▸ **Saved entries**:
►

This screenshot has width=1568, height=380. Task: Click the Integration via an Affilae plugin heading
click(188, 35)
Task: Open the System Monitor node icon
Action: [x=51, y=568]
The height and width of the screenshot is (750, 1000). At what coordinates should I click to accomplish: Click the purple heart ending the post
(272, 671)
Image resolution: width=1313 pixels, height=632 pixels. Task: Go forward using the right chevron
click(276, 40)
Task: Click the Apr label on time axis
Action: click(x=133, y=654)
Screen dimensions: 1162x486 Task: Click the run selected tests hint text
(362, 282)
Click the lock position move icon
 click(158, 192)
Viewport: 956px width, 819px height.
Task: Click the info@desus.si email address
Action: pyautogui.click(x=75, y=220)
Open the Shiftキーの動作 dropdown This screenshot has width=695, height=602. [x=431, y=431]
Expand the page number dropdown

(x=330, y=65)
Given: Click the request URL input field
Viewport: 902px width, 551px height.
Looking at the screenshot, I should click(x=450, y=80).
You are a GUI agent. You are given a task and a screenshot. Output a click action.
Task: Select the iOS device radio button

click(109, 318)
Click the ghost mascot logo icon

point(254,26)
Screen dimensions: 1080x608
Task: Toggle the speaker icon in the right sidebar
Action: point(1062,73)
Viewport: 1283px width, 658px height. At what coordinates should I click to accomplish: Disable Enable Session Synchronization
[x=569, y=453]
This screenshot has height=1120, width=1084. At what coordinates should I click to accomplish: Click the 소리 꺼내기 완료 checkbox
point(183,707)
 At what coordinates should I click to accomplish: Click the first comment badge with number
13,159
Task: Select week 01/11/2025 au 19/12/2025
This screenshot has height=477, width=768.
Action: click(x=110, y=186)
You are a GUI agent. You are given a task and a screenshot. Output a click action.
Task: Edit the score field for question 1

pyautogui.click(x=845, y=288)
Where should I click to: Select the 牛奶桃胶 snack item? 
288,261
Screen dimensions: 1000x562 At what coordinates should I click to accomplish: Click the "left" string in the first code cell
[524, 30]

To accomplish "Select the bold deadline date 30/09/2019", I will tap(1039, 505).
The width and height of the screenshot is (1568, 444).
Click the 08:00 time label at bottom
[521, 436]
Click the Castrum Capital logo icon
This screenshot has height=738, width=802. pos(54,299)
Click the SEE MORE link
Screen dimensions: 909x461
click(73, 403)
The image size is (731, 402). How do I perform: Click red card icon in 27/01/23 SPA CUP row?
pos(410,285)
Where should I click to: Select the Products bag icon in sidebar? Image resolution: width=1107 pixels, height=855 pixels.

◄

▸ **PROBLEM REQUIREMENTS**: All the entries above must be repeated exactly as they were given.

▸ **SOLUTION TO THE EXERCISE**:
This screenshot has width=1568, height=380. Task: Click the Integration via an Affilae plugin heading
click(188, 35)
Task: Open the System Monitor node icon
Action: [x=51, y=568]
The height and width of the screenshot is (750, 1000). At what coordinates should I click to accomplish: Click the purple heart ending the post
(272, 671)
Image resolution: width=1313 pixels, height=632 pixels. Task: Go forward using the right chevron
click(276, 40)
Task: Click the Apr label on time axis
Action: click(x=133, y=654)
Screen dimensions: 1162x486 Task: Click the run selected tests hint text
(362, 282)
Click the lock position move icon
 click(158, 192)
Viewport: 956px width, 819px height.
Task: Click the info@desus.si email address
Action: pyautogui.click(x=75, y=220)
Open the Shiftキーの動作 dropdown This screenshot has width=695, height=602. [x=431, y=431]
Expand the page number dropdown

(x=330, y=65)
Given: Click the request URL input field
Viewport: 902px width, 551px height.
Looking at the screenshot, I should click(x=450, y=80).
You are a GUI agent. You are given a task and a screenshot. Output a click action.
Task: Select the iOS device radio button

click(109, 318)
Click the ghost mascot logo icon

point(254,26)
Screen dimensions: 1080x608
Task: Toggle the speaker icon in the right sidebar
Action: point(1062,73)
Viewport: 1283px width, 658px height. At what coordinates should I click to accomplish: Disable Enable Session Synchronization
[x=569, y=453]
This screenshot has height=1120, width=1084. At what coordinates should I click to accomplish: Click the 소리 꺼내기 완료 checkbox
point(183,707)
 At what coordinates should I click to accomplish: Click the first comment badge with number
13,159
Task: Select week 01/11/2025 au 19/12/2025
This screenshot has height=477, width=768.
Action: click(x=110, y=186)
You are a GUI agent. You are given a task and a screenshot. Output a click action.
Task: Edit the score field for question 1

pyautogui.click(x=845, y=288)
Where should I click to: Select the 牛奶桃胶 snack item? 
288,261
Screen dimensions: 1000x562 At what coordinates should I click to accomplish: Click the "left" string in the first code cell
[524, 30]

To accomplish "Select the bold deadline date 30/09/2019", I will tap(1039, 505).
The width and height of the screenshot is (1568, 444).
Click the 08:00 time label at bottom
[521, 436]
Click the Castrum Capital logo icon
This screenshot has height=738, width=802. pos(54,299)
Click the SEE MORE link
Screen dimensions: 909x461
click(73, 403)
The image size is (731, 402). How do I perform: Click red card icon in 27/01/23 SPA CUP row?
pos(410,285)
Where should I click to: Select the Products bag icon in sidebar? Image resolution: width=1107 pixels, height=855 pixels.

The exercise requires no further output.